#### Vos tâches
**A.** Dans le passage sur le festival Ocean Climax, réécrivez plus brièvement le paragraphe qui commence par « La salle est comble » sans en perdre les faits principaux.
**B.** Poursuivez le texte sur le festival Ocean Climax à Darwin à la suite de sa dernière phrase.

#### Passage fourni
• • • •
« Dans 30 ans, quand les gens verront comment nous avons été traités par la police et les autorités alors que nous luttions pour sauver la planète, ils se diront que le pays était gouverné par des fous ! »
Cette conclusion, lancée à la cantonade par le basque Txetx Etcheverry à l’issue d’un petit documentaire tourné lors d’un acte de désobéissance civile … fait froid dans le dos et résonne dans l’esprit des auditeurs de cette deuxième édition d’Ocean Climax à Darwin.
Un bilan qui fait froid dans le dos
La salle est comble. Il faut dire que l’affiche est belle avec la participation de Nicolas Hulot en tant que Président du Festival. Les bordelais, mais également les scolaires et leurs professeurs, se sont pressés pour venir l’écouter.
• • • •
#### Documents sources
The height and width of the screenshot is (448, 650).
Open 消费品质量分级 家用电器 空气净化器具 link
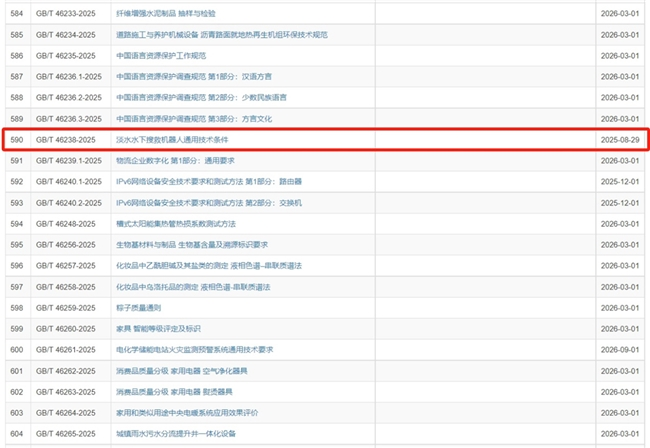(180, 370)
• • • •
#### Liste des réponses
**A.** La salle est pleine : attirés par la présence de Nicolas Hulot, président du festival, les Bordelais, des élèves et leurs professeurs sont venus en nombre l'écouter.

**B.**
Une heure plus tôt, Nicolas Thierry, vice-président de la Région Nouvelle-Aquitaine, assénait lui aussi des propos effrayants, affirmant que dans 35 ans, notre région, qui bat déjà le record du réchauffement, aura le même climat que Séville, que le débit de la Garonne aura diminué de moitié, que la forêt landaise sera fragilisée par l’arrivée de parasites, par les tempêtes et que les vendanges se feront en plein été.
Oui vous lisez bien, 35 ans ! Ce n’est plus : le jour viendra où… dans plusieurs générations… dans 100 ans… non 35 ans. Donc un futur qu’une grande partie d’entre nous connaîtra, un futur qui sera le présent de nos enfants. Et le problème, disait Hubert Reeves l’an dernier, est la rapidité avec laquelle se produit ce changement climatique. Si rapide qu’il ne laissera pas le temps à la nature, à la faune, aux humains de s’adapter.
Il faut vraiment déplorer et maudire cette capacité mystérieuse et inquiétante que possède l’être humain, de nier la réalité quand elle lui fait du mal ou qu’elle le dérange.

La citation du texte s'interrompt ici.